* TASK BRIEF
How many lines in the items below contain the word "standing"? Reply with the number alone.

* ENTRIES PROVIDED
■ ■ ■ ■ ■

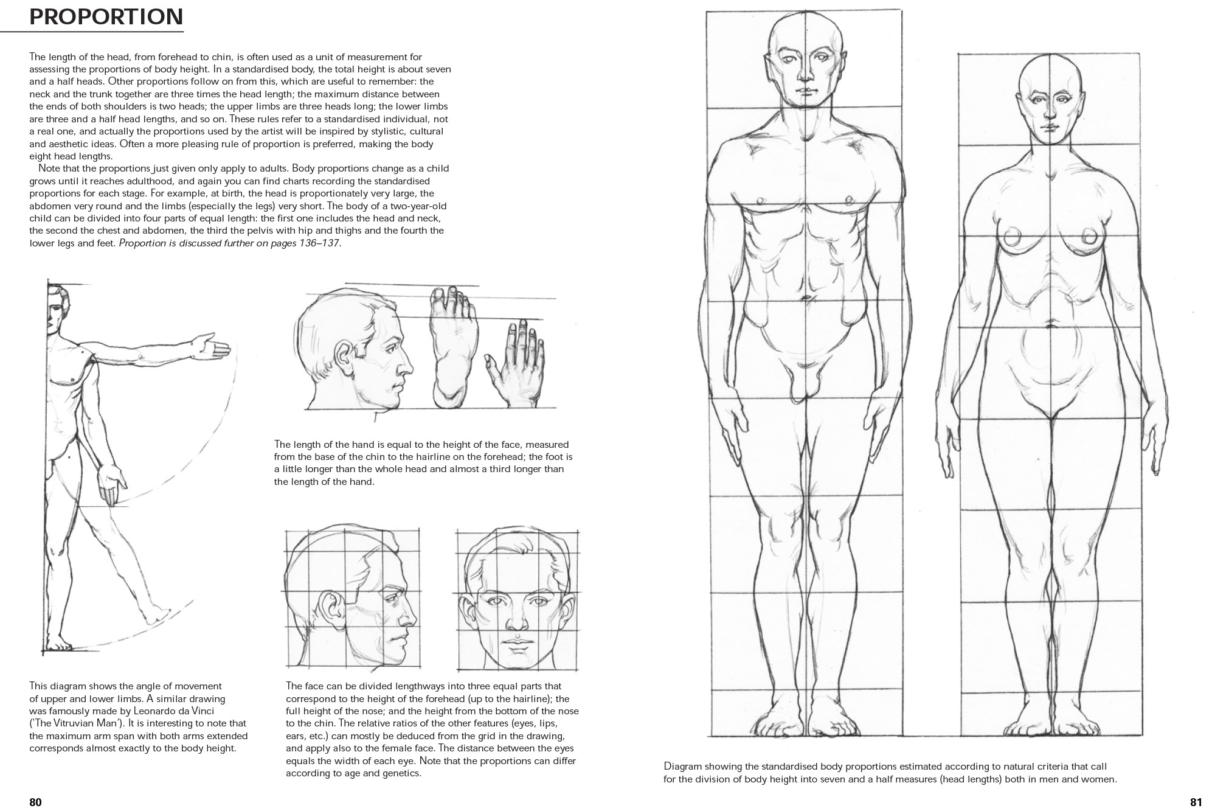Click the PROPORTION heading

■ ■ ■ ■ ■

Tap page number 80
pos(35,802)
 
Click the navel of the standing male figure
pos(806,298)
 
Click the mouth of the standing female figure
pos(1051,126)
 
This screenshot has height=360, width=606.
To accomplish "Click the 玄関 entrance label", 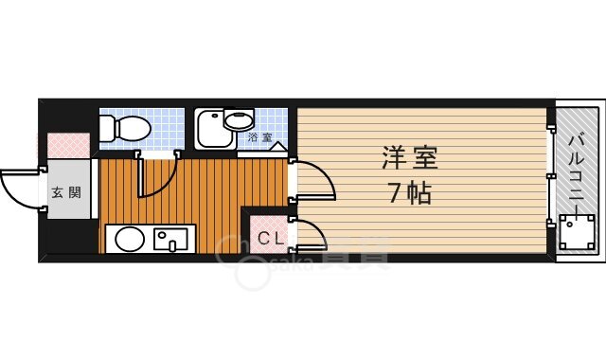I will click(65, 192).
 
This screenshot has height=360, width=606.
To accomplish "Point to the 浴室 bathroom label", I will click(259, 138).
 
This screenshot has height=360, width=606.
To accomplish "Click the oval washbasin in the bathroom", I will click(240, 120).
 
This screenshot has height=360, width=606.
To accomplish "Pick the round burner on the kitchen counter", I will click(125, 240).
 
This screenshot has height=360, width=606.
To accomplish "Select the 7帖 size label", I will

■ ■ ■ ■ ■

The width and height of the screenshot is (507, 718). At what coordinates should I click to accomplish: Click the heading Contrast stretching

■ ■ ■ ■ ■

* CORRECT ANSWER
2